◆ GETOONDE TEKST ◆
Het keramische materiaal hafniumcarbide is het meest hittebestendige materiaal ter wereld. Pas bij 3958 °C smelt het. Dat blijkt uit experimenten onder leiding van Britse onderzoekers, waarbij het materiaal met een laser wordt verhit. Hafniumcarbide – en ook zijn broertje tantaalcarbide – zou bruikbaar kunnen zijn voor toekomstige supersonische vliegtuigen.


De materialen waren al wel bekend, maar er was nog geen goede techniek voorhanden om heel exact de temperatuur te bepalen waarbij ze smelten. Daar heeft een team van onderzoekers onder leiding van Imperial College London nu iets op gevonden. Zij hebben nu een techniek bedacht waarbij lasers het oppervlak van een materiaal in kwestie opwarmen, tot het punt dat de stof smelt.

◆ GEGEVENSREGELS ◆

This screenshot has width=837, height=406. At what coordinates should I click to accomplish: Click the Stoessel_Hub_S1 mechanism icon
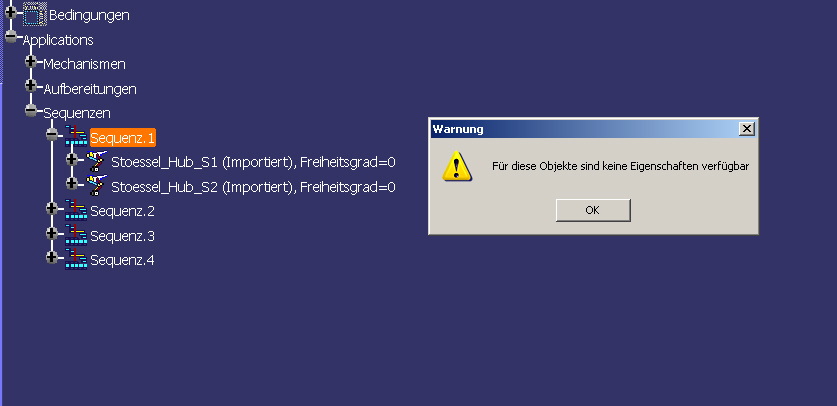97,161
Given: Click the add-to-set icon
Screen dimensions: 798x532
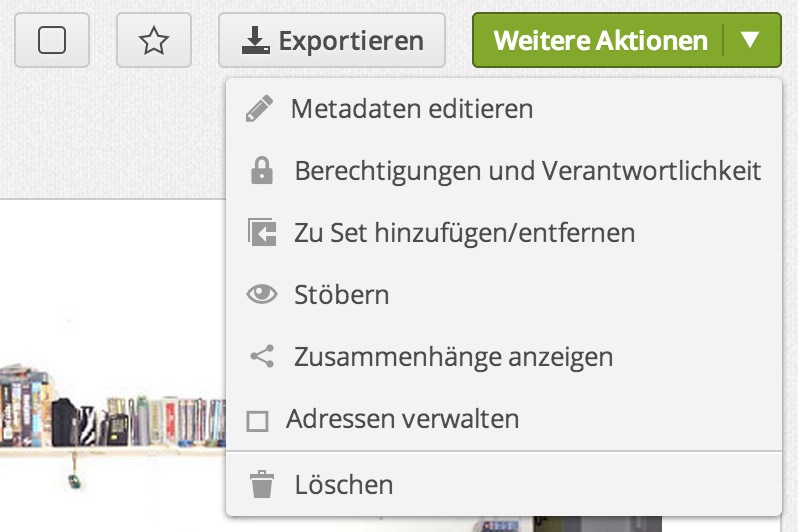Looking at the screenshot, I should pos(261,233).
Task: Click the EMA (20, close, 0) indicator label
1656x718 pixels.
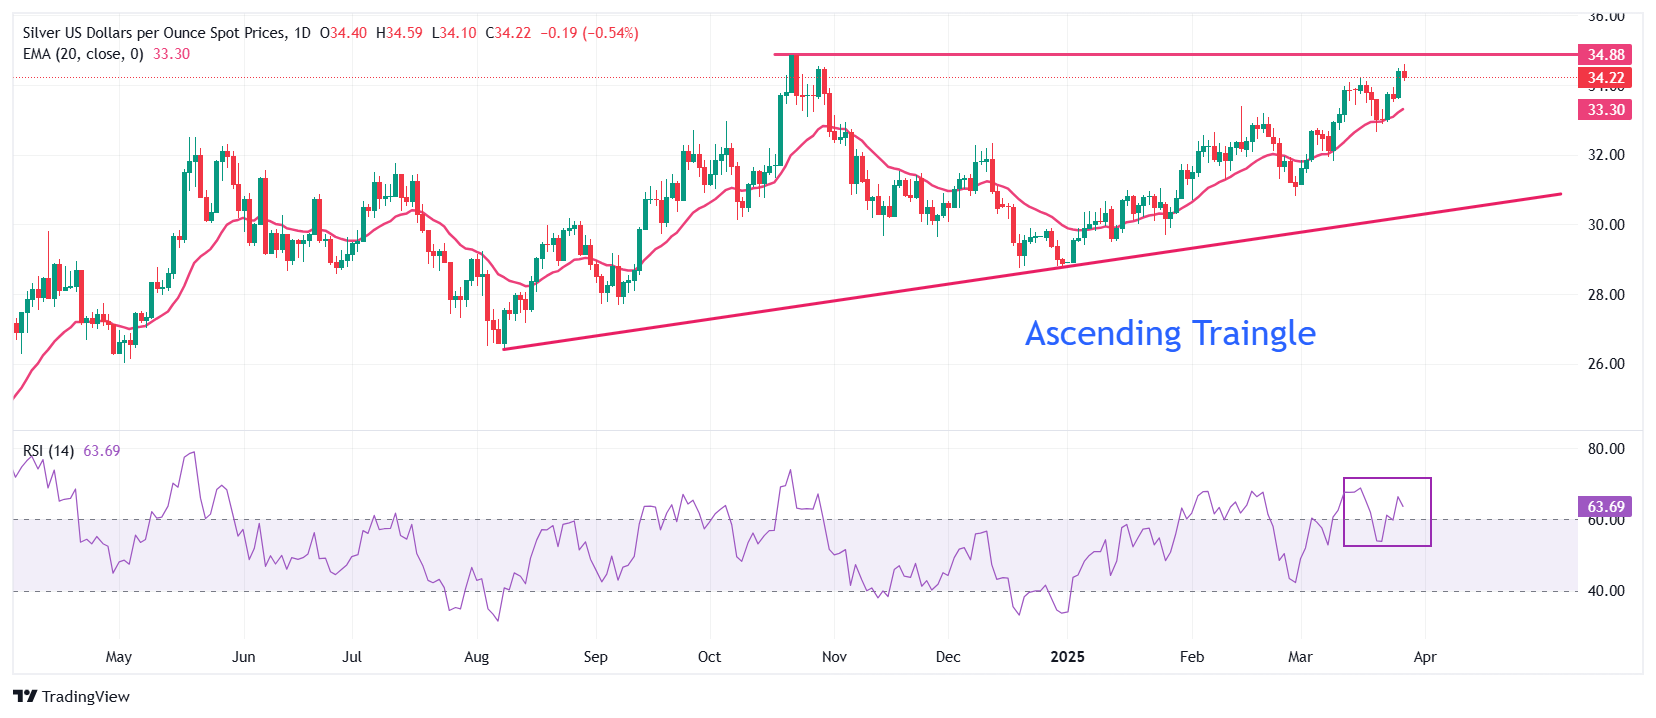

==

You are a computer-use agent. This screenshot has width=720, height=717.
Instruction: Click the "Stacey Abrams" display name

==

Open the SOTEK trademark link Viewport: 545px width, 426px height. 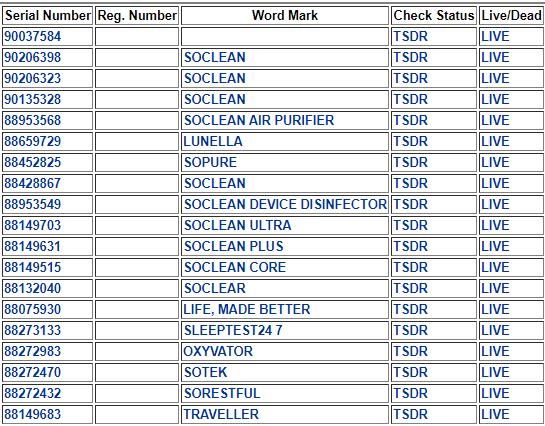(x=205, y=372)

◆ SCHRIJFOPDRACHT ◆
Schrijf het vervolg van de tekst over hafniumcarbide, te beginnen direct na de laatste zin. De gegevens hebben niets te maken met de tekst over hafniumcarbide.

◆ VERWACHT ANTWOORD ◆
Daarmee deden zij metingen aan zowel hafniumcarbide (HfC) als tantaalcarbide (TaC) afzonderlijk, maar ook aan mengvormen van de twee keramieken. De smeltpunten van die mengsels bleken te kloppen met eerdere metingen van collega’s, maar de smeltpunten van zowel HfC als TaC afzonderlijk bleken hoger te liggen dan werd gedacht: respectievelijk bij 3768 °C en 3958 °C. Die laatste waarde is het hoogst bekende smeltpunt van een stof, zo rapporteren zij in het vaktijdschrift Scientific Reports.
 

Foto's van verschillende keramieken nadat ze met een krachtige laser zijn beschenen, waardoor de toplaag is gesmolten.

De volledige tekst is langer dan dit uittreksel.